Hace mucho que la mayoría de los países pertenecientes a la OCDE llegaron a esta conclusión, aunque frecuentemente la olvidan o la ignoran. Al ocuparse del comercio internacional, de cualquier naturaleza, la clave está en ensamblar las economías nacionales, basadas en el mercado aunque enmarcadas en contextos normativos adecuados, en un mercado global único cimentado sobre un régimen normativo internacional fundamentado bien en la soberanía compartida, bien en una sólida colaboración internacional. Aunque muchas otras economías no pertenecientes a la OCDE todavía no han aceptado firmemente este axioma, o continúan favoreciendo la regulación estatal sobre los mecanismos del mercado, debería establecerse como prioridad la colaboración internacional a efectos de extender el alcance de los mecanismos y el comportamiento del mercado y de forjar un sistema normativo internacional (un gobierno global) para regular la producción energética, el comercio y el consumo, de modo que el mayor número posible de actores nacionales tenga intereses entrelazados en el mayor grado posible. Puede que sea cierto que la competencia geopolítica (que es tanto la fuente como el producto de la mentalidad “realista”) ejerce una influencia cada vez mayor sobre los sistemas energéticos mundiales. Pero la única estrategia “realista” consiste en resistirse a esta tendencia echando mano de los principios del mercado y la colaboración internacional (aunque esto signifique la aceptación de ventajas o excepciones asimétricas para los países productores a corto plazo ?como permitir el acceso a Rusia o a Argelia al downstream en Europa antes de que esta última tenga un acceso igual y libre al upstream y al midstream en dichos países; o como continuar tolerando las prácticas de los cárteles entre los exportadores de petróleo de la OPEP, sin mencionar la formación de un nuevo cártel de exportadores de gas?).

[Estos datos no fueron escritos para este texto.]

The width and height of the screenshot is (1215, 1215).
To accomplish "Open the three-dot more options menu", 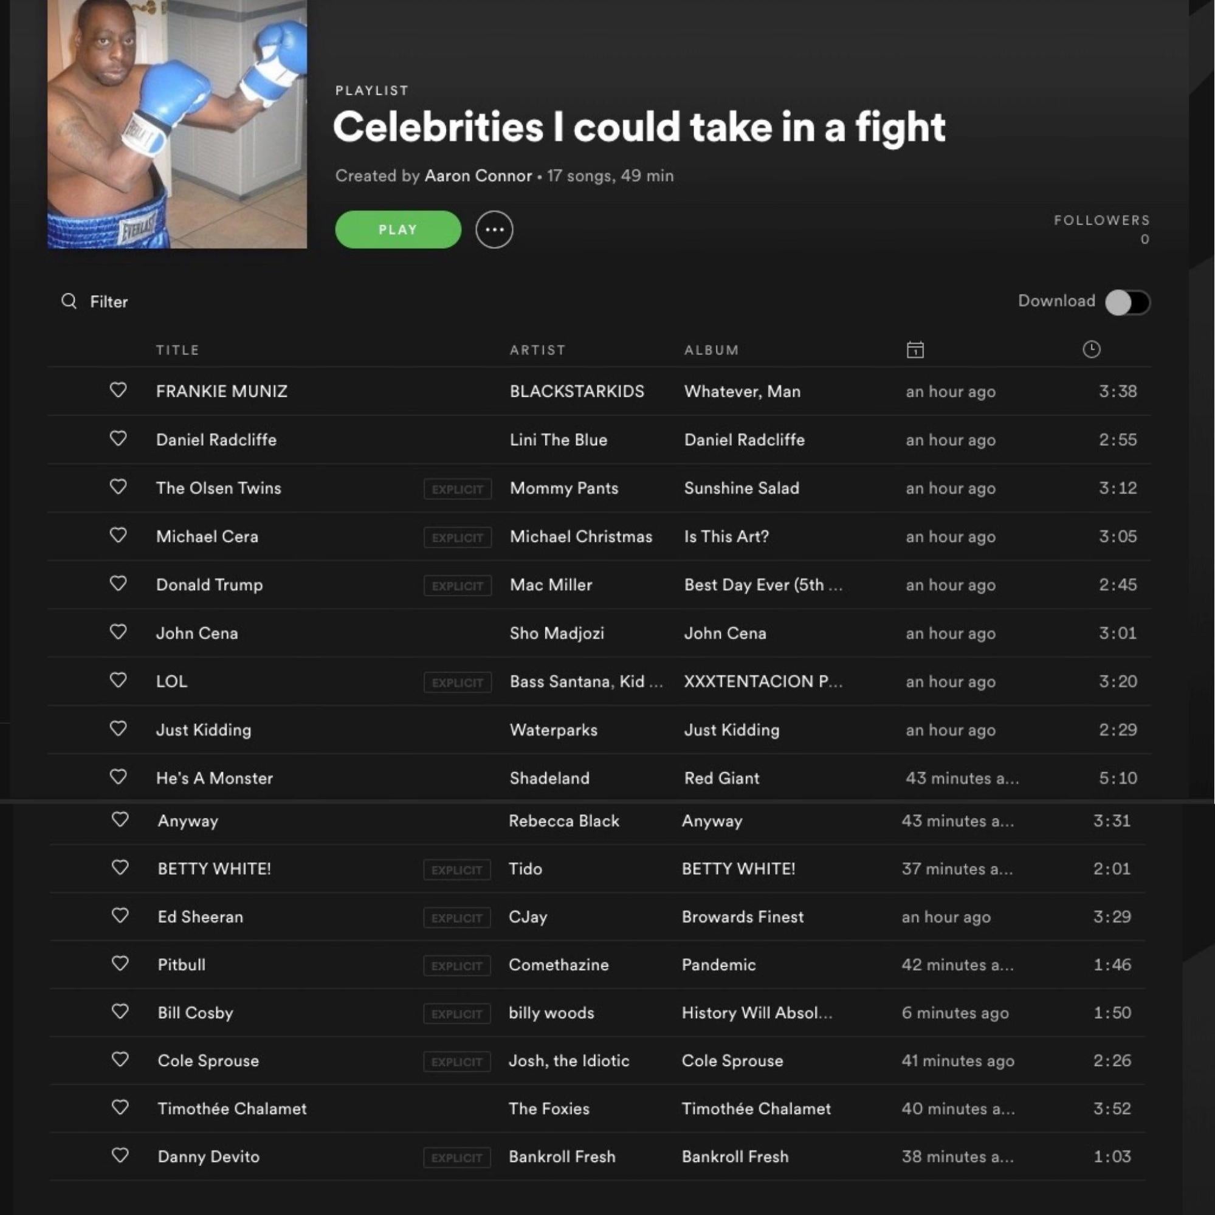I will (x=494, y=230).
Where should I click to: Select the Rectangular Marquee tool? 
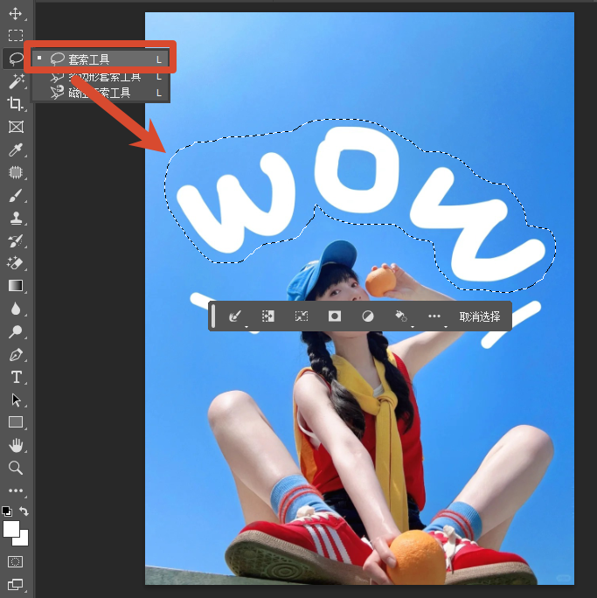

Conclusiones: Aunque puede que muchos consideren intuitivamente que la energía constituye un caso especial y que la seguridad energética constituye una cuestión de seguridad nacional (algo que también podríamos decir de los microchips, el acero, la comida y casi todo lo demás), la realidad ineludible, por muy contraria a la intuición que pueda parecernos al asimilarla, es que la seguridad energética únicamente puede ser colectiva. Actuar de otro modo equivale a preparar el escenario para una repetición (diferente y más interesante, quizá, pero probablemente más peligrosa) de la primera mitad del siglo XX.
Paul Isbell
Director del Programa de Energía e investigador principal de Economía y Comercio Internacional del Real Instituto Elcano.